*Exercises*.
a) In the piece on Janie Geiser, at which film festival did the writer cover her program?
b) List every role in which the piece on Janie Geiser says her work extends beyond film.

OLHAR DE CINEMA 2018: JANIE GEISER’S STEREOSCOPIC ARTIFACTS

OLHAR DE CINEMA 2018: JANIE GEISER’S STEREOSCOPIC ARTIFACTS

Flowers of the Sky (2017)

By José Sarmiento Hinojosa

Not to subvert the proper definition of what stereoscopic is, but meddling with some of the images of Janie Geiser’s oeuvre kept me in incessant agony while trying to get a word that was remarkable enough as to describe her unique language of animation. Stereoscopic is then, an easy (sort of easy) way to describe the transmutation of the multiple overlayed images that recreate this sense of stereo-visual game, a game that is expanded in Geiser’s multiple work as an installation artist, visual artist and performer. I was able to grasp a wide panorama of her film works while covering her program at the last Olhar de Cinema Film Festival.

*Dataset records*.

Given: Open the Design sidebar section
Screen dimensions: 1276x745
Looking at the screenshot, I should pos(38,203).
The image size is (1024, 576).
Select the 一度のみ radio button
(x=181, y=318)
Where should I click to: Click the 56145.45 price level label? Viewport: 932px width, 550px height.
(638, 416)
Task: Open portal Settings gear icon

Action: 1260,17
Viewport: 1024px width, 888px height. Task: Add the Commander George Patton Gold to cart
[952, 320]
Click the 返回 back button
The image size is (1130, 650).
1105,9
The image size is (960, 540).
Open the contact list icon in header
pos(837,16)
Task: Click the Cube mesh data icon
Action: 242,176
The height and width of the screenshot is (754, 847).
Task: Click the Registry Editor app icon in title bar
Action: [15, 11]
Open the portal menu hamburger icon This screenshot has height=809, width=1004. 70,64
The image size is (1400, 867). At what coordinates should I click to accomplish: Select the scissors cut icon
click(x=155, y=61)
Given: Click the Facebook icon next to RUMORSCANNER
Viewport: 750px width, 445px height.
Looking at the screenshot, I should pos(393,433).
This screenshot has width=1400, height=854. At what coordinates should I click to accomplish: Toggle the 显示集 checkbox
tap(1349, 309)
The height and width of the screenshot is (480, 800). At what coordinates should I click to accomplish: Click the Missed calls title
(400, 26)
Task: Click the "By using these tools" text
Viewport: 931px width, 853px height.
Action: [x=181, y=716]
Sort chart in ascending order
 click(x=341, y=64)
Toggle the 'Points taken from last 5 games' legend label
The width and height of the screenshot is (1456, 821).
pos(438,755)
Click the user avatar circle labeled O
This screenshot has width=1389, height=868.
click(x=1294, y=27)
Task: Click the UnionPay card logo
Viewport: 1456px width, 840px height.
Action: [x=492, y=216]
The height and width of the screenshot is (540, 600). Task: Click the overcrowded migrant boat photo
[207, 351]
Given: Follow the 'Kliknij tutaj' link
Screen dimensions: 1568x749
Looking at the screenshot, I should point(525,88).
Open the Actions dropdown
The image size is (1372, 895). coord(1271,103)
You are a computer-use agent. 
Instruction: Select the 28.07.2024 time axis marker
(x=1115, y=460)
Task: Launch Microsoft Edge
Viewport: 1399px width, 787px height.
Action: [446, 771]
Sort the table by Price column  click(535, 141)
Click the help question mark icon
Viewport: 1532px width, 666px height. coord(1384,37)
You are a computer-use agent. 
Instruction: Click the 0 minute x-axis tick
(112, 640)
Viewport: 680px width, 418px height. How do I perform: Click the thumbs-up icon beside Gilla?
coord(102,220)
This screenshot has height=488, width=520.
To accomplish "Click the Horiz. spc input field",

*Task solutions*.
a) The last Olhar de Cinema Film Festival.

b) Installation artist, visual artist, performer